I’ve heard the comment before that it’s hard to relate to the scriptures when all the main characters are men. In a way, I understand that logic, but it’s also incredibly faulty to me. However, I studied literature in school, so relating to words on a page is essentially what my degree taught me. Recently though, I’ve begun to think about the women in the Book of Mormon and the bible. There aren’t very many of them, but I think the examples they do sent are incredible. I’ve also started thinking about the women who aren’t mentioned by name, and I actually think they have more to offer us.
We know that where there is a man in the scriptures, there is generally also a woman. We know about Saraiah, we watch her struggle as her sons go back to Jerusalem. We know of her hardships and trials. Who intrigues me more, is Nephi’s wife. We know he had one, because they go back and get Ishmael and his daughters, and because Nephi has children of his own. What we don’t know is anything about her. This doesn’t bother me, as I know it does some women, because we know what Nephi is like. Just as we know the type of woman Emma Smith was because she was married to Joseph. Since she isn’t mentioned, when I read the Book of Mormon, I have started to stop and think, “What would it be like for his wife…. for his daughter…?” What would it be like to know that your husband or father had enough faith to build a ship based solely on the Lord’s commands? What would it be like to then watch as he was tied to the mast of that ship by his brothers and you suffered through the treacherous ocean storms? What would it be like to know that he had seen and spoken with God? That he was a visionary man? Would you believe him?

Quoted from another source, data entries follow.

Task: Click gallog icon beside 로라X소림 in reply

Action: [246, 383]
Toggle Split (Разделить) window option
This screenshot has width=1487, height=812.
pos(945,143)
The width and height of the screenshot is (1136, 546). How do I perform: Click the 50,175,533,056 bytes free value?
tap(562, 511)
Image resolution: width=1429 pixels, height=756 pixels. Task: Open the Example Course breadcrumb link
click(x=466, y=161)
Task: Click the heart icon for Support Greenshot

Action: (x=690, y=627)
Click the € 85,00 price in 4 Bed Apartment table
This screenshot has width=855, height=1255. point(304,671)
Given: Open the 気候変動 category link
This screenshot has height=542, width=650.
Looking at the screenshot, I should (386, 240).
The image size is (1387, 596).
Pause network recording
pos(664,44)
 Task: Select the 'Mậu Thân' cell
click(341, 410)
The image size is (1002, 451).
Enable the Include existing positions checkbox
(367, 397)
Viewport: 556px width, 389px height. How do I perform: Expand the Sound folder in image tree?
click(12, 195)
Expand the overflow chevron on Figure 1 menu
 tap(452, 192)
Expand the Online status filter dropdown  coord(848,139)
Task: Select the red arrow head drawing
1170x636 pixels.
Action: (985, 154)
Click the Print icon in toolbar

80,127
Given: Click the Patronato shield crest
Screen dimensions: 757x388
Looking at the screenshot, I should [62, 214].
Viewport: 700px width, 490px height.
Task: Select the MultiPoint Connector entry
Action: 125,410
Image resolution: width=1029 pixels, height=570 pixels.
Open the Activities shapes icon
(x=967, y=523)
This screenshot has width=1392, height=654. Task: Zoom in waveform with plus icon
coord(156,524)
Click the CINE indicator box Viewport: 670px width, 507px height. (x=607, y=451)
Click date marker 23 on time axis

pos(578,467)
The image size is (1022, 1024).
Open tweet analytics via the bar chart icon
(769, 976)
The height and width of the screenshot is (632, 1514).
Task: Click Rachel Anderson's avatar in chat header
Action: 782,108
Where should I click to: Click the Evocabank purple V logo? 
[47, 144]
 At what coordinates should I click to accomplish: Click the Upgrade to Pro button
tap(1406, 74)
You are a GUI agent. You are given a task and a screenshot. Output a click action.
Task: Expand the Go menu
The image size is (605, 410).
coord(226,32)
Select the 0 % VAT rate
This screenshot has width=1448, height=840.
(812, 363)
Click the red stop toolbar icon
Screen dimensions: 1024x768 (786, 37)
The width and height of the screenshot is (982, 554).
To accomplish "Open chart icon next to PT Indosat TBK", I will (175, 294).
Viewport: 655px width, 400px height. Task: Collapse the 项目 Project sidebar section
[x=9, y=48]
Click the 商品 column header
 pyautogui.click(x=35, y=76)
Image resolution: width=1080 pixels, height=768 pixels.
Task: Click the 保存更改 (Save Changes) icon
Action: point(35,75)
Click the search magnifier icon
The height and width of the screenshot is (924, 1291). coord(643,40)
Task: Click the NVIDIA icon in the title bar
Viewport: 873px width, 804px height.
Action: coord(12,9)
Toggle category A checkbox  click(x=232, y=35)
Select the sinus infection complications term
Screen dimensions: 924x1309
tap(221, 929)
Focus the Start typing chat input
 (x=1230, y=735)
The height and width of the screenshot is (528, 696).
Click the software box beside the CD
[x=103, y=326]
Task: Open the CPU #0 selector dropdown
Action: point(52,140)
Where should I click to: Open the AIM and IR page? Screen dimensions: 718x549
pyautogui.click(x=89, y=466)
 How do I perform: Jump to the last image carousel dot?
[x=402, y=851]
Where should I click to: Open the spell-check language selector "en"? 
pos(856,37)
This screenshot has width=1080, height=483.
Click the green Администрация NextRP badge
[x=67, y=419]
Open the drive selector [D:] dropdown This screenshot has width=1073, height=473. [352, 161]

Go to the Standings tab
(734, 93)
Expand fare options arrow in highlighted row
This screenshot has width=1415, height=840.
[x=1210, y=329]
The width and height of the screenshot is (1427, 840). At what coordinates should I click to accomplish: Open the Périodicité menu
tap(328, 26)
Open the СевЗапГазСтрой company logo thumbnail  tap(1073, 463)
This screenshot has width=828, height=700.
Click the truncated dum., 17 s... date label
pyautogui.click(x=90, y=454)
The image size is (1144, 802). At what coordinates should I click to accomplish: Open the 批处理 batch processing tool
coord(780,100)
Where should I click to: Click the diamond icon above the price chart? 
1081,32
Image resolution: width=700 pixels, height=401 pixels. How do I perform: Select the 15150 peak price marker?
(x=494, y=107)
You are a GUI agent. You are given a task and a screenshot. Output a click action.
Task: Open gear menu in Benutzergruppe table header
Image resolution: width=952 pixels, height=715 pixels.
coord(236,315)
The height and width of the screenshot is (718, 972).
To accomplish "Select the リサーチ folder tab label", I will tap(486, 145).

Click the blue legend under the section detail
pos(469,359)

There is an oft untold story of “Mother Whitmer”. A lot of the translation of the Book of Mormon took place at her home, and it is said that one day, as she was out attending to her daily tasks, an angel appeared and showed her the plates because she was a faithful woman who believed and supported the work. I love this story, because it reiterates that God is not a respecter of persons. He is willing to show miracles to those who are faithful to him- both male and female. This story also testifies to me that the unnamed women of the faithful leaders of the Book of Mormon had witnesses and visions and miracles in their own lives.
One day, when we reach the celestial gates of Heaven, we will have the great opportunity of speaking to the women of the scriptures. We will know their stories and we will be edified as we listen to them. For now, we must dig a little deeper and ponder about them. As you ponder, I know you’ll be able to learn some more things about the women in the scriptures.